If you haven’t already, you should soon be receiving some acceptance letters to a PhD or Master’s  program in the quantitative sciences and now you need to decide where to go. Here are a few things to consider:


  1. Does the department and/or university offer social support for me? It can be lonely to be far away from family, so a strong social network is important when choosing a graduate program. Take advantage of any visits that are offered and get to meet some of the graduate students. Ask them how they found their social support network. Try to get a feel for the students in your cohort and who are already in your program. Do you feel that you can be part of that community?  Does the university provide other communities that you can be a part of?
  2. What does it cost to attend? A PhD in the quantitative sciences should be “free” in the sense that you should not pay for tuition. Most programs at least offer a TAship, meaning that you would have to lead discussion sections, grade papers, and maybe teach your own class. But these TAships should offer a tuition fee waiver, meaning that not only do you receive a salary but you also do not have to pay for tuition. In addition, many schools offer Fellowships (think scholarships) that cover tuition and provide a stipend so that you don’t have to teach during the first year, the last year, or a combination of both.

  3. What are the requirements for graduation and what type of support is offered? How many first-year “quals” (qualification exams) do you have to pass and what type of support is offered to pass them. When can you start doing research? Make sure to ask graduate students about the process of choosing an advisor.

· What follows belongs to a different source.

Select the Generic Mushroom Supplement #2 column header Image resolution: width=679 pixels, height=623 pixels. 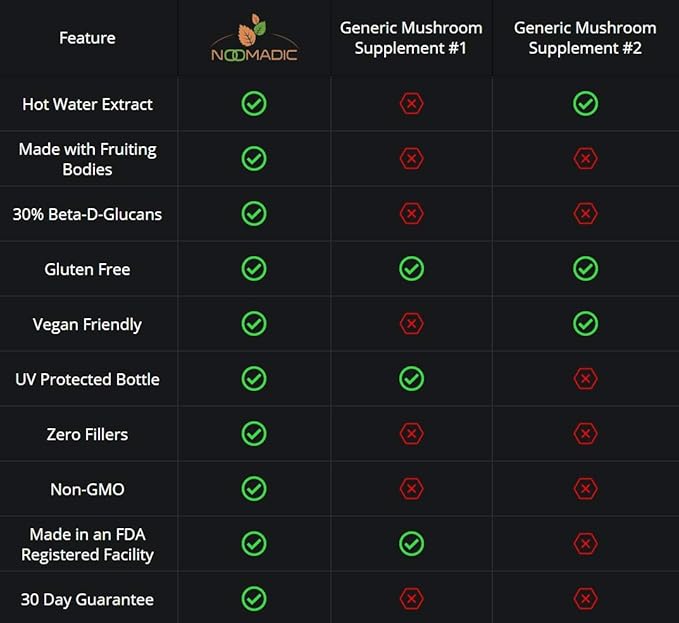click(x=585, y=38)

  4. Find out if the environment of the program is competitive or collaborative or a little bit of both. Ensure that you are comfortable with that environment.

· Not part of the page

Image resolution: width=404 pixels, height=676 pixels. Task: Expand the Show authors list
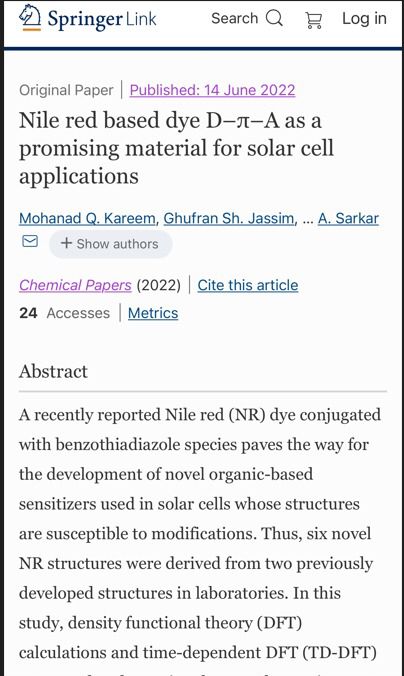tap(110, 244)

  5. Ask about housing and campus support services. Where do most students live and how did everyone move? Moving can be expensive so find out how people were able to move in an affordable manner.

  6. Find out more about the community that surrounds the campus and if it provides for your needs. For example, I needed to learn how to make salsa for my food since I could not find it at the local grocery stores. What are some things that are essential for you to thrive in graduate school? 

  7. Ask graduate students about the types of jobs that graduates are getting after grad school. Are these the types of jobs that you will be looking for?


Remember, you’ll be living near this campus between four to six years so you must make sure that you ask lots of questions from everyone you meet so that you can make the best decision possible for yourself. And remember not to compare yourself to others - the program has to fit you so that you can be successful.